Antecipando o estilo
de apresentadores esporrentos como Ratinho – que apareceu pra fama no SBT em
1998 empunhando um porrete – Cabo Camata tinha como objeto fálico uma infame “vara
de gurubumba”. O pesquisador Ueber José de Oliveira tem um texto interessante
sobre esse pleito - publicado no volume 11 da revista Ágora de 2010 - no qual
cita Perly Cipriano para fornecer uma dimensão do fenômeno:
“Cabo Camata se lança candidato a governador (...) sem programa nenhum,
apenas dizendo que ia usar a gurugumba para combater os bandidos e os corruptos
e um tempo de televisão muito pequeno, mas ele bateu naquela mesma tecla da gurugumba,
um discurso seco, direto e teve a Polícia Militar como um grande cabo
eleitoral”.
Nessa brincadeira o candidato menos
provável foi para o segundo turno, desbancando pesos pesados da política como o
ex-governador Max Mauro e a atual senadora Rose de Freitas.
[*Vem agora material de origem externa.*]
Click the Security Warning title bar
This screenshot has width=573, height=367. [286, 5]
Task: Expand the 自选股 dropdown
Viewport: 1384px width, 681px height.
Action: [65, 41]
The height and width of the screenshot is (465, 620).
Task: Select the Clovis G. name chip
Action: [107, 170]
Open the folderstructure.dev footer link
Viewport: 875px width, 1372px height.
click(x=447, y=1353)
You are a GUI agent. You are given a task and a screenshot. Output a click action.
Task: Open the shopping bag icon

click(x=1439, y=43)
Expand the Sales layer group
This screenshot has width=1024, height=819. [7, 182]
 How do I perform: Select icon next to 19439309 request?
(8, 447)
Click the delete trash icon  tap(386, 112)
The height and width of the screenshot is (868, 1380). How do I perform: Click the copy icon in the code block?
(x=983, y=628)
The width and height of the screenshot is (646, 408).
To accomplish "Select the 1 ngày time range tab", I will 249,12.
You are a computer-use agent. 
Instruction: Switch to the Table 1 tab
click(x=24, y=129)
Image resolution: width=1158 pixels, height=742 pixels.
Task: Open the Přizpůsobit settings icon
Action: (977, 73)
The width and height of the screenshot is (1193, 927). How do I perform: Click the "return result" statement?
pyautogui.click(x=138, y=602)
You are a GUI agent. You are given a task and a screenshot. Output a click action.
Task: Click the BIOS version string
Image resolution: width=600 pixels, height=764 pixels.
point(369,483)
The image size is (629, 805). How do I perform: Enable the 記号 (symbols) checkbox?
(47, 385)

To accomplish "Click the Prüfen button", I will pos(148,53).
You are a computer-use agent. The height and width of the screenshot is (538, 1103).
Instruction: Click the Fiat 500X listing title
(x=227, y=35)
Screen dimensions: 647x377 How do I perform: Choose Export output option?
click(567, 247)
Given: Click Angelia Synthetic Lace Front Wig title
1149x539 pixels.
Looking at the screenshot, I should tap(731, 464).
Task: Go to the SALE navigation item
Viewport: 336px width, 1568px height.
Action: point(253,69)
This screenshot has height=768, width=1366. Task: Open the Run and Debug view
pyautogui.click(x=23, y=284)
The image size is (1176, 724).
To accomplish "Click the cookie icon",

Só para dar uma
ideia do nível do debate, Vitor Buaiz perguntou o que o adversário pretendia
fazer com relação à questão hídrica. Reagindo como quem “tá preparado”, o
candidato respondeu: “Você acha que eu não sei o que é esse negócio não? É
água!” E lá pelas tantas alertou os eleitores para uma questão social nada importante:
“Vocês sabiam que esse homem num come carne?! Se vocês chamarem ele pra um
churrasco na sua casa ele num vai comer não!”
Ainda bem que a gurugumba perdeu, mas
foi por pouco. Já o que aconteceu no governo de Vitor Buaiz... Bom, aí é outra
historia.
P.S. Dejair "Cabo" Camata faleceu no dia 26 de
março de 2000 com apenas 43 anos.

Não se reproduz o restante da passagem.